I’d like to report a critical behaviour that I hadn’t observed on Web3Auth up until now.
At least one of our users has encountered a situation in which, using the same authentication credentials, logging in using the same app (therefore the same web3auth app), and the same authentication method, two different wallets resulted. What turns this into a more critical situation is that the user deposited funds onto the first wallet that was generated. Now it is seemingly impossible to obtain this address, even using the same authentication method, as another wallet address has taken its place whenever the user logs in. Multiple attempts have been made using the same authentication method.
The app uses the default verifier.
Please help me with the following points:
Why has this happened, and is there any possibility that this situation repeats in the future?
How do I instruct the user to recover funds from the first wallet? Can the private key to the first wallet be exported? Is there any other way to otherwise force a login with the first wallet?
I appreciate the expedited attention this issue deserves.
Now that you mention this, I would like to ask you to go through this doc. These are different cases where the wallet addresses may change. Please let me know you are mindful of these, since there are a variety of reasons for the wallet addresses to change.
It may be relevant. Now I came across the situation that the EOA obtained from https://dashboard.web3auth.io/
is different from what I used to.
And it is affecting all of my clients right now.
Hi @maharshi , thanks for pointing out that document, it’s an excellent refresher. Going through each point:
We use a single Plug and Play project.
The project uses the default verifier – we do not have custom verifiers.
It’s configured to the mainnet.
Our app allows authentication using Google and passwordless e-mail (tkey-google and tkey-auth0-email-passwordless verifiers, respectively). We do not use the modal UI, and our custom UI only enables Google and passwordless e-mail authentication.
Due to supporting only two authentications, each e-mail is only able to have two associated wallet addresses. We have several users who logged in using Google and passwordless e-mail and therefore have two different wallets.
What happened in this case, however, is that a single user has three different wallets associated to one e-mail – which is supposed to be impossible if we are only interacting with two separate verifiers.
Perhaps checking out how our authentication process works will illuminate your understanding of the problem. Here is the link to our app: https://picnicinvestimentos.com/
We lost money (already reimbursed the client) because of an error that in all likelihood was caused by Web3Auth.
I understand that it might be a difficult issue to debug, but it would be appropriate to at least get some feedback that the issue was understood and is being handled.

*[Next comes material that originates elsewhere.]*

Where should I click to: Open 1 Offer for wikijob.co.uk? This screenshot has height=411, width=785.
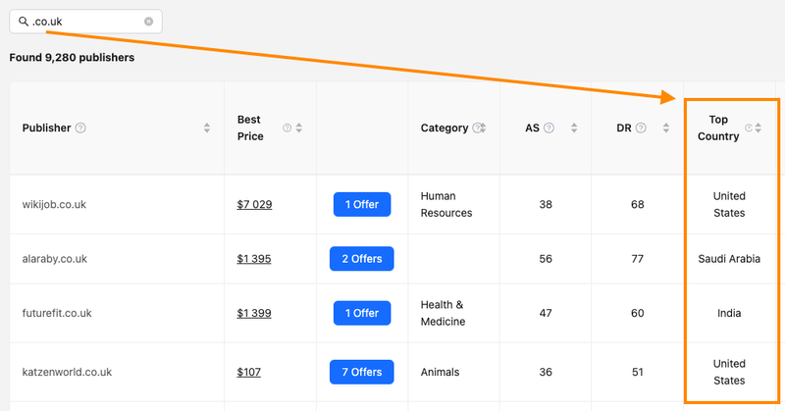pyautogui.click(x=361, y=204)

As @joao explained, given the seriousness of the issue, I’d also really appreciate an explanation. It’s been 5 days since initially reported and we’ve covered for the user’s loss with company funds.
It seems to me that it should be in Web3auth’s best interest to understand what happened in order to improve its product. If it’s not in web3auth’s interest, I must emphasise that it is our duty to understand what happened. The real reason is not to recoup financial loss; we’ve already settled that these funds are lost, but we’d like to understand what could have happened.
@pedro Sorry for the delay. Although, there could be any of the multiple reasons for the change in wallet addresses but if you have verified according to the docs that those were not the possible causes for the change of addresses, then it could have happened due to the migration which was a one-time activity for better long-term experience of the users.